Golan v. Holder, 565 U.S. 302 (2012), was a Supreme Court case that dealt with copyright and the public domain. It held that the "limited time" language of the United States Constitution's Copyright Clause does not preclude the extension of copyright protections to works previously in the public domain.

In particular, the case challenged the constitutionality of the application of Section 514 of the Uruguay Round Agreements Act of 1994, which implemented the provisions of trade agreements seeking to equalize copyright protection on an international basis. In the United States, the Act newly granted copyright status to foreign works previously in the public domain.

The two main arguments against the application of the Act in the case were that restoring copyright violates the "limited time" language of the United States Constitution's Copyright Clause, and that restoring to copyright works that had passed into the public domain interferes with the peoples' First Amendment right to use, copy and otherwise exploit the works and to freely express themselves through these works, thus also violating the Constitution's Copyright Clause.

The US Supreme Court held on January 18, 2012 that Section 514 of the Uruguay Round Agreements Act does not exceed Congress's authority under the Copyright Clause, and the court affirmed the judgment of the lower court by 6–2, with the opinion written by Justice Ginsburg. The practical effect of the decision is to confirm that works that were previously free to use, such as Prokofiev's Peter and the Wolf, are no longer in the public domain and are subject to use only with the permission of the copyright holder, such as through paid licensing, until their copyright term expires again.

History
After the Supreme Court of the United States upheld the 1998 Copyright Term Extension Act in Eldred v. Ashcroft (2003), the United States District Court for the District of Colorado dismissed the plaintiffs' challenge to that act in 2004 (Golan v. Ashcroft). The remaining constitutional challenge to the 1994 Uruguay Round Agreements Act was dismissed the following year (Golan v. Gonzales).

The case affected the copyright status of potentially millions of works, including:
Metropolis (1927)
The Third Man (1949)
The works of Igor Stravinsky
Several works of H. G. Wells, including the film Things to Come (1936)

The case was heard by District Chief Judge Lewis Babcock and was decided by the United States District Court for the District of Colorado in 2005. It was appealed at the Tenth Circuit.

On September 4, 2007, Judge Robert H. Henry of the United States Court of Appeals for the Tenth Circuit affirmed the district court's dismissal of the CTEA claim, as foreclosed by Eldred, and the district court's holding that § 514 of the URAA does not exceed the limitations inherent in the Copyright Clause.

However the Appeals Court did find "Based on the Eldred Court’s analysis, we examine the bedrock principle of copyright law that works in the public domain remain there and conclude that § 514 alters the traditional contours of copyright protection by deviating from this principle" and concluded "since § 514 has altered the traditional contours of copyright protection in a manner that implicates plaintiffs' right to free expression, it must be subject to First Amendment review." It remanded the case to the district court.

++++++++++++++++++++

■ TASK
Answer these questions from the text on Golan v. Holder:
1. By what vote did the Supreme Court affirm the lower court's judgment?
2. Which judge heard the case in the District Court for the District of Colorado?
3. On what date did Judge Robert H. Henry affirm the district court's dismissal of the CTEA claim?
None of the lines after this text are needed.

++++++++++++++++++++

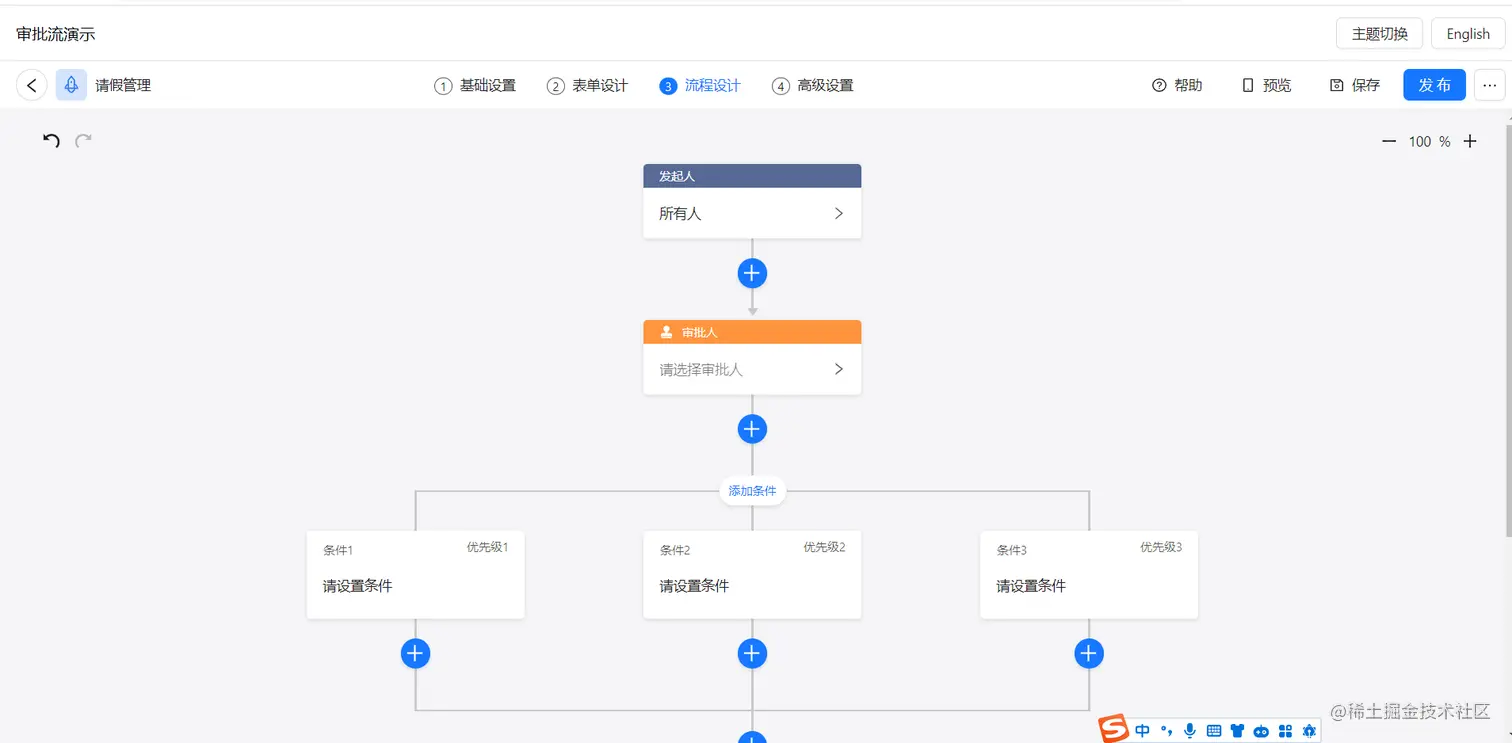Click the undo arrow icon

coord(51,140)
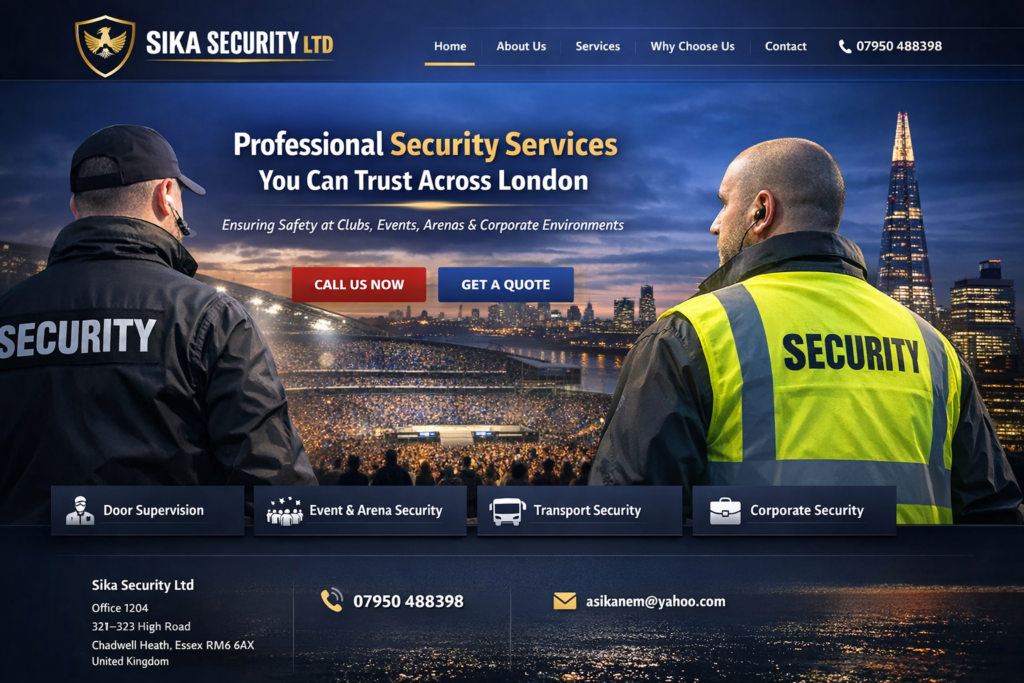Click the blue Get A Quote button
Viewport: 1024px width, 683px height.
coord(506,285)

++++++++++++++++++++

■ ANSWER FOR THIS EXERCISE
1. 6–2
2. District Chief Judge Lewis Babcock
3. September 4, 2007